Four years ago today, you landed a jet on the USS Abraham Lincoln, stood under a banner that read 'Mission Accomplished,' and said, "In the Battle of Iraq, the United States and our allies have prevailed." It turns out that prevailing takes a really long time.
Team Bush quickly realized that this whole photo op was a tremendous mistake and did what you always do when confronted with your own incompetence -- you blamed someone else. In this case, it was the crew of the ship. They put up the banner. Except, of course, that was one helluva weak argument and quickly fell apart:
CNN:
White House spokesman Scott McClellan told CNN that in preparing for the speech, Navy officials on the carrier told Bush aides they wanted a "Mission Accomplished" banner, and the White House agreed to create it.
"We took care of the production of it," McClellan said. "We have people to do those things. But the Navy actually put it up."
In other words, you accidentally made the banner. There's a reason why Scott McClellan's no longer the Press Secretary. The Bush administration really requires a better class of liar.
But what's weird about this whole 'Mission Accomplished' thing is that it's kinda-sorta true. At that point, major combat operations had ended. There was a zero percent chance that Saddam Hussein would ever be back in power, so the mission was accomplished. The problem was that the idiot visionaries who make up the cult of the neocons were now faced with a reality you were totally unprepared for. It turned out that iraqis didn't so much like being invaded, that removing Saddam Hussein created a power vacuum that armed militias rushed in to fill, and that the arab world sympathized with the iraqis who fought on.
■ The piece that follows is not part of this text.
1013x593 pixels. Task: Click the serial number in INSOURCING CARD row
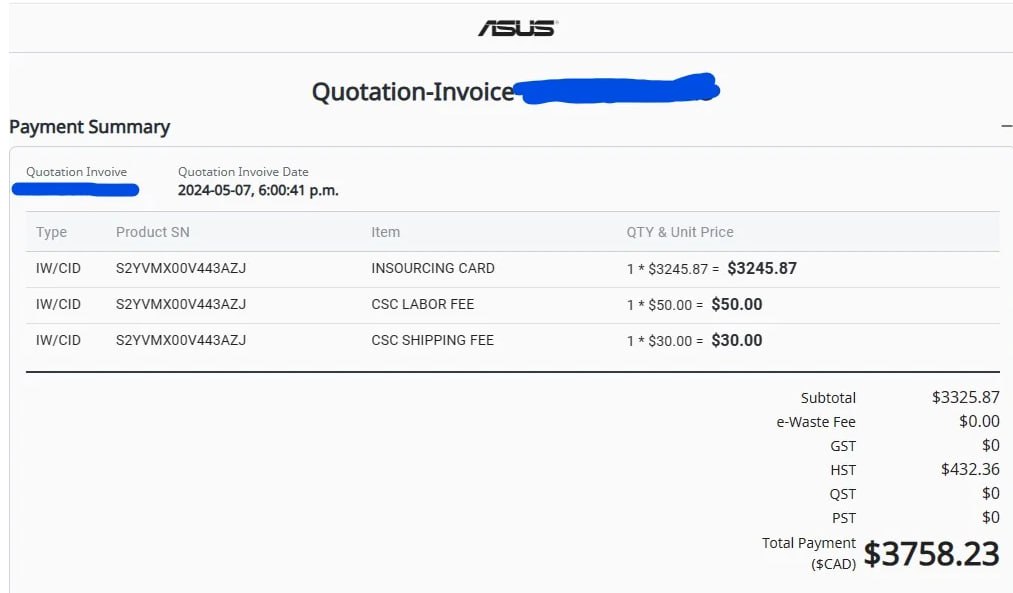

Reality has a way of bitch-slapping you visionaries, doesn't it?
For a while, you tried to spin it. The people fighting weren't new groups created by the invasion, they were what Donald Rumsfeld called 'dead enders' -- Saddam loyalists who'd taken off their uniforms to blend in and fight on. Maybe you really believed it -- you'd been wrong about almost everything else. But it soon became obvious that these fighters represented political movements. Political movements that wouldn't have existed without the invasion. You'd taken a hellhole of a dictatorship and made it worse. That takes real talent.
Meanwhile, we'd put the war we actually had some reason for fighting on the back burner. The Soviet Union had lost in Afghanistan and we were treating it like it was no big deal. If the russians got their asses handed to them in Afghanistan, why were we treating it like an afterthought? The war that was the actual response to 9/11 has become the forgotten war.
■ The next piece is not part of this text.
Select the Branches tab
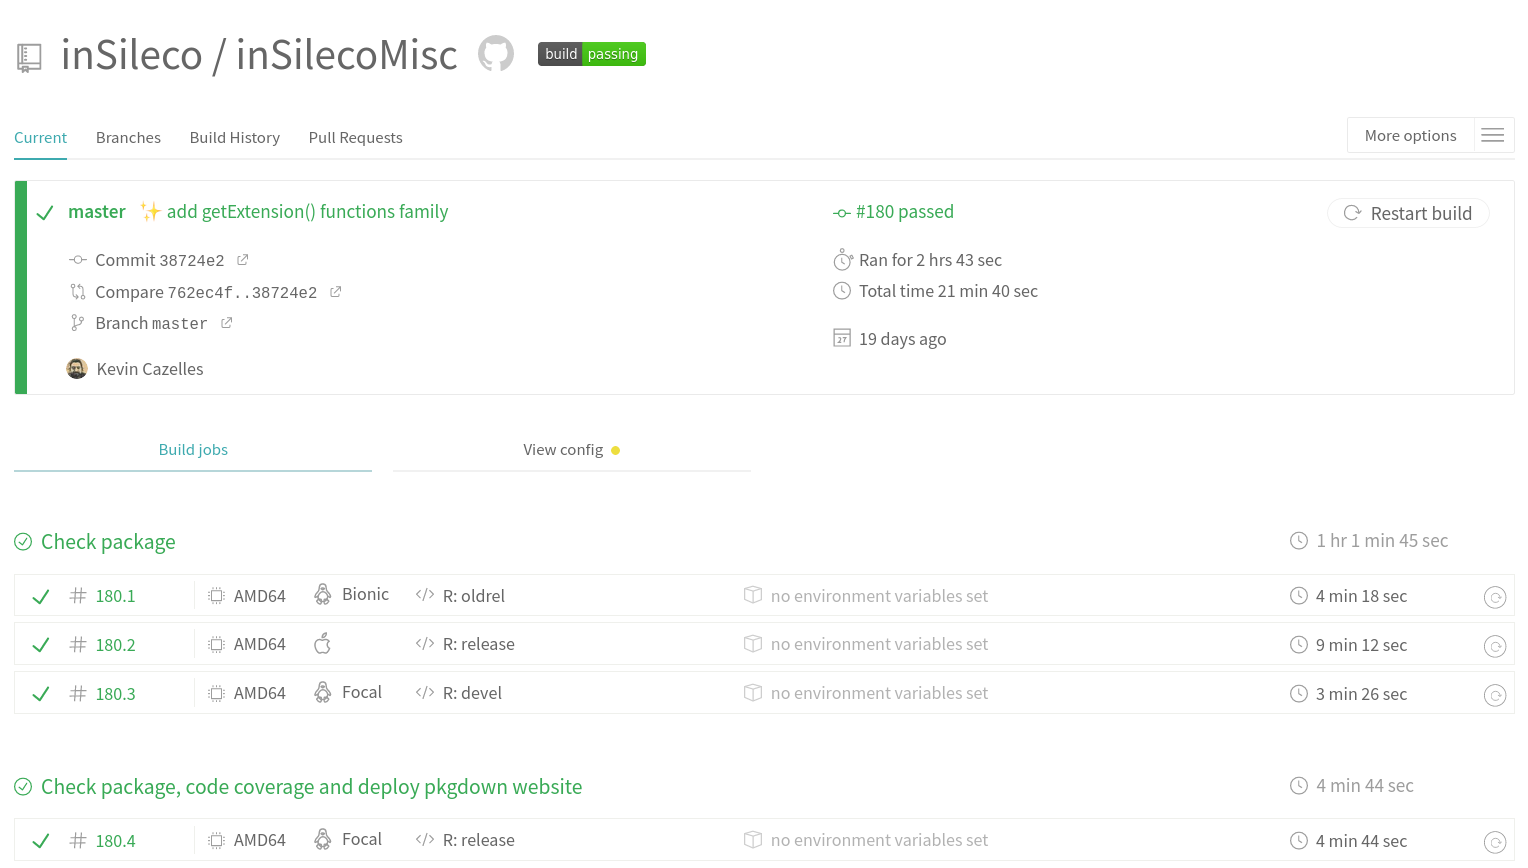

So what have we accomplished since you stood on that flight deck four years ago today? One helluva lot, but unfortunately, none of it's good. We've managed to kill at least 62,760 iraqi civilians. That's a monstrous number. Remember how you felt when you learned that 3,000 people had died in 9/11? More than 20 times that number have been lost in this idiot war. 9/11 has been going on in Iraq every damned day for the past four years.
You tell me what that's supposed to accomplish, President Bush. You tell me how this can possibly improve the world. Blood runs in the gutters of Iraq more often than rain. It's a freakin' nightmare over there. The only people you've managed to free are the bloodthirsty morons with the politics of terrorists. I've already said it once in this letter, but it bears repeating over and over and over, you've taken a hellhole of a dictatorship and made it worse.
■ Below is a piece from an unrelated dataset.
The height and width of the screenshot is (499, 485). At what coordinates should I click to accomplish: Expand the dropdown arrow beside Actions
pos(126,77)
And that's pretty much it. It may not have been your original mission, but that's what you've accomplished. All you've really managed to do is to increase the sum total of misery in the world. In my mind, that's the only unforgivable sin.
Right now, there's an intervention going on, George. People want to take this war away from you. Let them. You've got a problem and we're trying to help. I know you've given up drinking. I don't know if you've got a program, but if you do, this should be familiar -- the definition of insanity is doing the same thing over and over and expecting the same result.
Isn't it obvious that we're not going to wake up one day and say, "I'll be damned, it worked?" What would be the event that happened that day? What is a 'win' at this point? If you can't tell me what a win looks like, you can't win. You say 'victory' all the damned time, but you never say what victory is. If you don't know what you're working toward, you can't possibly make any progress. That's what you call your logic.
And you keep turning to WWII as a historical precedent. Germany and Japan became model democracies, you tell us. The world is better for it. But it's revisionist history you're using as a model. Dictators exist to keep a lid on things. Fascism's entire reason for being was to keep a lid on communism. After WWII, in the words of Winston Churchill, an 'iron curtain' fell over half of Europe and we spent decades in a cold war. Contrary to common wisdom, WWII did not end well. Only half of Germany became a democracy, the other half fell back into totalitarianism. Communism was better than nazism, but not much.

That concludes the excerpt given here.